In order to save the two vessels, that together were not worth $10,000, from condemnation in court, these slaver captains deliberately murdered one hundred and fifty human beings.

The Regulo was overhauled while she had yet two hundred and four on board out of her original cargo of four hundred and fifty. The Rapido had not one left on board when overhauled, but, two of her cargo having been picked up, it was possible to prove that they had been on board of her, and she was made a lawful prize.

One of the most murderous stories of captains who were anxious to get rid of their slaves is told of the slaver Brillante, commanded by an Englishman named Homans, who in ten voyages had landed 5,000 negroes in Cuba. She was brig rigged, carried ten guns, thirty sweeps (big oars), and a crew of sixty men in the forecastle. An English cruiser that attacked her was so badly cut up that her crew had to abandon her. When, on another occasion, the boats from a sloop-of-war attacked the Brillante they were driven off with great slaughter. Finally Homans found himself trapped by fourcruisers that came upon him from all quarters, and there was no escaping them.

However, the wind died away and night came on before the cruisers arrived at their range, and at that Homans set his largest anchor ready for dropping. Then he hauled the chain-cable out through the hawse-pipe and stretched it around the ship outside the rail, by means of slender stops, and to this chain he bound every slave on board — about 600 in number, piling them up at the rail and securing their armshackles to it by strong cords through the chain links. ‘There the slaves remained until the war-ship boats were heard coming near at hand, and then he cast loose the anchor, and down all those slaves were carried into the sea.

Although the crews of the war-ship boats had heard the noise and the outcries when the slaves were sent to the bottom, and the hold of the slaver contained indisputable evidence that the slaves had been there but a few minutes before the boats arrived, they had to let the slaver go free. Indeed, Homans jeered in their faces and defied them as they stood on his deck, but they had no redress.
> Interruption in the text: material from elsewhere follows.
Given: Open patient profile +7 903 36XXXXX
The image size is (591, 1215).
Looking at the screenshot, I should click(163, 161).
The British war-ship Medina on boarding a slaver off the Gallinas River found no slaves on board. The officers learned afterward, however, that her captain really had had a mulatto girl in the cabin. He kept her for some time after the cruiser appeared, but seeing that he was to be boarded, and knowing that the presence of one slave was enough to condemn the ship, he tied her to a kedge anchor and dropped her into the sea. And so, as is believed, he drowned his own unborn flesh and blood, as well as the slave girl.

In view of the murders invariably committed on board the slavers, it is not without interest to recall that among those captured in 1828 was one on its way from Africa to Brazil, that was called the Bom [Sic.] Jesus.
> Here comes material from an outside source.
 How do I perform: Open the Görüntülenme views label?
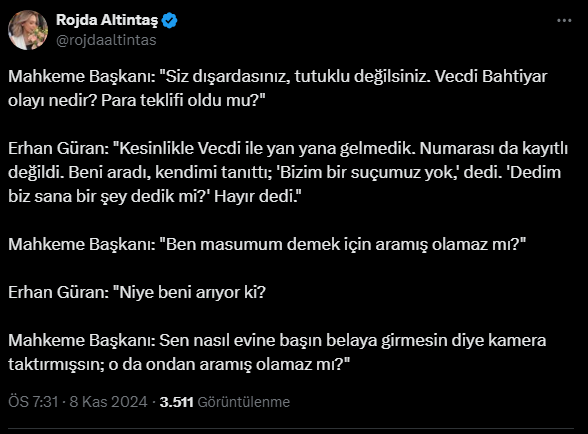click(x=244, y=402)
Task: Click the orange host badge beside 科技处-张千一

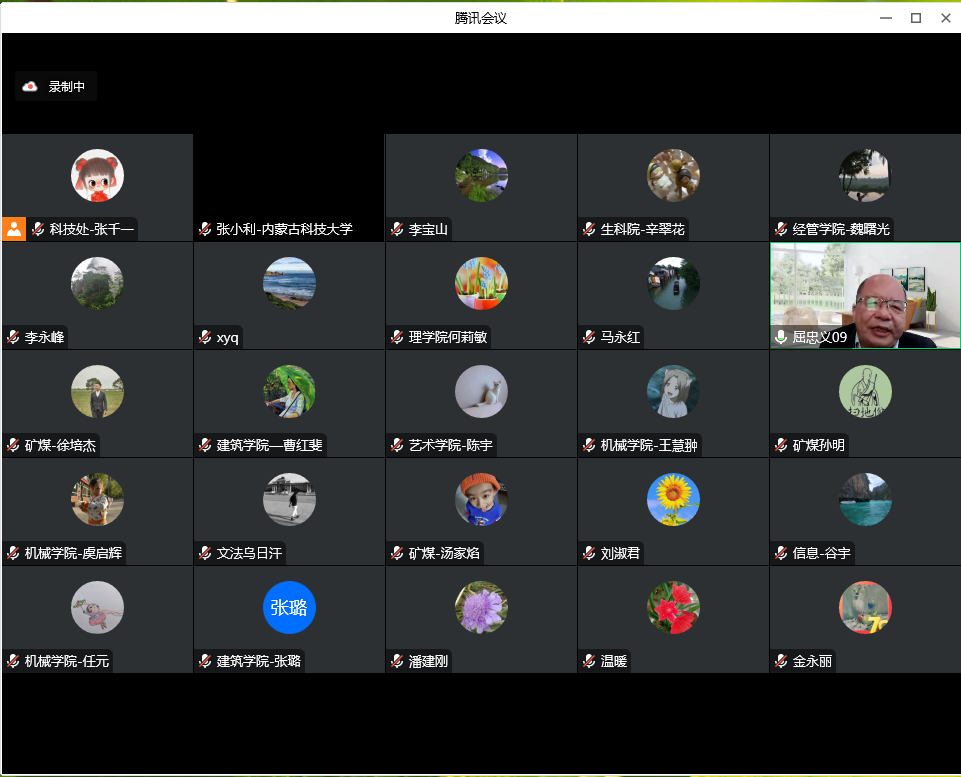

One might multiply these stories by going to the slaver cases that reached the United States Supreme Court, but it would only add to the number of facts without increasing knowledge. The student who may wish to pursue the subject will find all the stories he needs in "Wheaton's Reports," vols. 5, 8, 9, 10, and 12; "Cranch's," 2, and 6; "Peters's," 11, 14, and 15; all of which were carefully examined in preparing this work.

As to the extent of the trade previous to the Ashburton treaty, we can find ample confirmation of all the estimates ever made by the abolitionists if we will examine the official reports of consuls and naval officers. Captain Trenchard of the Cyane, for instance, reported three hundred slavers on the coast while he was there. Over two hundred slavers were nominally owned in Havana in 1818. During the year 1828 no less than 46,160 slaves were imported into Rio de Janeiro alone, and the slavers bringing them reported deaths on the way numbering 5,592 (see Niles's Register, January 9, 1830). Cuba and Brazil had become the great landing territories for slaves, for it was an open traffic there in spite of solemn treaties. The trade was indeed "lucrative in proportion to its heinousness"; the traders "to elude the laws" did but 'increase its horrors."